PMCID: PMC5857373 PMID: 29319471

Abstract

MLST (multi-locus sequence typing) is a classic technique for genotyping bacteria, widely applied for pathogen outbreak surveillance. Traditionally, MLST is based on identifying sequence types from a small number of housekeeping genes. With the increasing availability of whole-genome sequencing data, MLST methods have evolved towards larger typing schemes, based on a few hundred genes [core genome MLST (cgMLST)] to a few thousand genes [whole genome MLST (wgMLST)]. Such large-scale MLST schemes have been shown to provide a finer resolution and are increasingly used in various contexts such as hospital outbreaks or foodborne pathogen outbreaks. This methodological shift raises new computational challenges, especially given the large size of the schemes involved. Very few available MLST callers are currently capable of dealing with large MLST schemes. We introduce MentaLiST, a new MLST caller, based on a k-mer voting algorithm and written in the Julia language, specifically designed and implemented to handle large typing schemes. We test it on real and simulated data to show that MentaLiST is faster than any other available MLST caller while providing the same or better accuracy, and is capable of dealing with MLST schemes with up to thousands of genes while requiring limited computational resources. MentaLiST source code and easy installation instructions using a Conda package are available at https://github.com/WGS-TB/MentaLiST.

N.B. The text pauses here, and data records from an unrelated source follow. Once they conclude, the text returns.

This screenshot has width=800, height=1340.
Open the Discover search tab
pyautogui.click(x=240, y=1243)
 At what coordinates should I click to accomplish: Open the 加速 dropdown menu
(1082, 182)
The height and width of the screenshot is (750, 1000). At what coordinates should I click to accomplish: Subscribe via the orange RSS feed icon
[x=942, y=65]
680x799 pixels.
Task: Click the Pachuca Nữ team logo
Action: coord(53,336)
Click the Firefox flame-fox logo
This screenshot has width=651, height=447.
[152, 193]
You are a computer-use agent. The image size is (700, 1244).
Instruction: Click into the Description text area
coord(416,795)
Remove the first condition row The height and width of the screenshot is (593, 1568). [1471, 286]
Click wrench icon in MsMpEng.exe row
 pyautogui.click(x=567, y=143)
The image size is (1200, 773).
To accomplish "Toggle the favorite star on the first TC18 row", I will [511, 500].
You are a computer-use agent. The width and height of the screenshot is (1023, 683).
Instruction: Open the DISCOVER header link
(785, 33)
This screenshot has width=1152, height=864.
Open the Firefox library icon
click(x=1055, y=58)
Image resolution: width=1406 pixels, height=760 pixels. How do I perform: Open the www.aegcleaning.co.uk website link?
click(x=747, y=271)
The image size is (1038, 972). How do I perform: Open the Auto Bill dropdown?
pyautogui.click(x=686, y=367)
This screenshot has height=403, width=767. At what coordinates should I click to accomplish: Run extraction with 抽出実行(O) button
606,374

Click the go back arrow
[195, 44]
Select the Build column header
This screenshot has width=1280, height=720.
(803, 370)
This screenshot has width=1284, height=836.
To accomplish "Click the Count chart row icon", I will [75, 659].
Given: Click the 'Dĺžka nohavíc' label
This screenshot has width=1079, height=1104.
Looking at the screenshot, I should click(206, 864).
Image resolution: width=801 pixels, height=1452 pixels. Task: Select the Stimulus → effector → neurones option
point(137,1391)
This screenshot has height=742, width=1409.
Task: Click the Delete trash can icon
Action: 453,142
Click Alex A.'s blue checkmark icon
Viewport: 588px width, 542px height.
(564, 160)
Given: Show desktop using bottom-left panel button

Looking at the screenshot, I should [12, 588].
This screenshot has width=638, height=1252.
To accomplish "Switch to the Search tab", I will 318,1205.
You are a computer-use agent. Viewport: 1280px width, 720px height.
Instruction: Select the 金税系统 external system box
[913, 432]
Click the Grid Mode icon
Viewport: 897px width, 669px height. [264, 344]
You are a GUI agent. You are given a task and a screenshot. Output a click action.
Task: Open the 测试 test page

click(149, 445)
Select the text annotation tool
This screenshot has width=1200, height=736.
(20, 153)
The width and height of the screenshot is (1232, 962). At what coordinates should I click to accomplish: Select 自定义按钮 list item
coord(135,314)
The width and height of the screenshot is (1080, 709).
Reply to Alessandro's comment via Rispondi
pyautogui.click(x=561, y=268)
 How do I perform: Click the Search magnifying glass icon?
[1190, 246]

Keywords: multi-locus sequence typing, next-generation sequencing, pathogen surveillance

Data Summary

All experimental results have been deposited in a Figshare collection; DOI: https://doi.org/10.6084/m9.figshare.c.3856300.v2 (url https://figshare.com/collections/MentaLiST/3856300)

Impact Statement.

Our work proposes MentaLiST, the first algorithm for determining multi-locus sequence types (MLST) from whole-genome sequencing data that is fast, memory-efficient, scalable to whole-genome MLST schemes, and requires no preprocessing step such as assembly, read mapping or tree construction. Furthermore, it is robust in situations of low coverage and the presence of minor strains in the sample, making it appropriate even for samples that would be challenging to call with any other method. MentaLiST opens up the possibility of determining the MLST types of hundreds of strains by typing thousands of genes, in a matter of hours. This in turn creates exciting opportunities for further processing (such as outbreak strain clustering, lineage assignment and determination of drug resistance profiles). MentaLiST will be of interest to computational biologists, microbiologists, epidemiologists and public health practitioners.

Introduction

Since it was introduced by Maiden et al. in 1998 [1], multi-locus sequence typing (MLST) has become a fundamental technique for classifying bacterial isolates into strains. It has been applied in a large number of contexts, especially related to pathogen outbreak surveillance [2]. MLST works by associating to an isolate a sequence type defined by a specific allelic profile based on an established MLST scheme. MLST schemes exist for many important pathogens [3].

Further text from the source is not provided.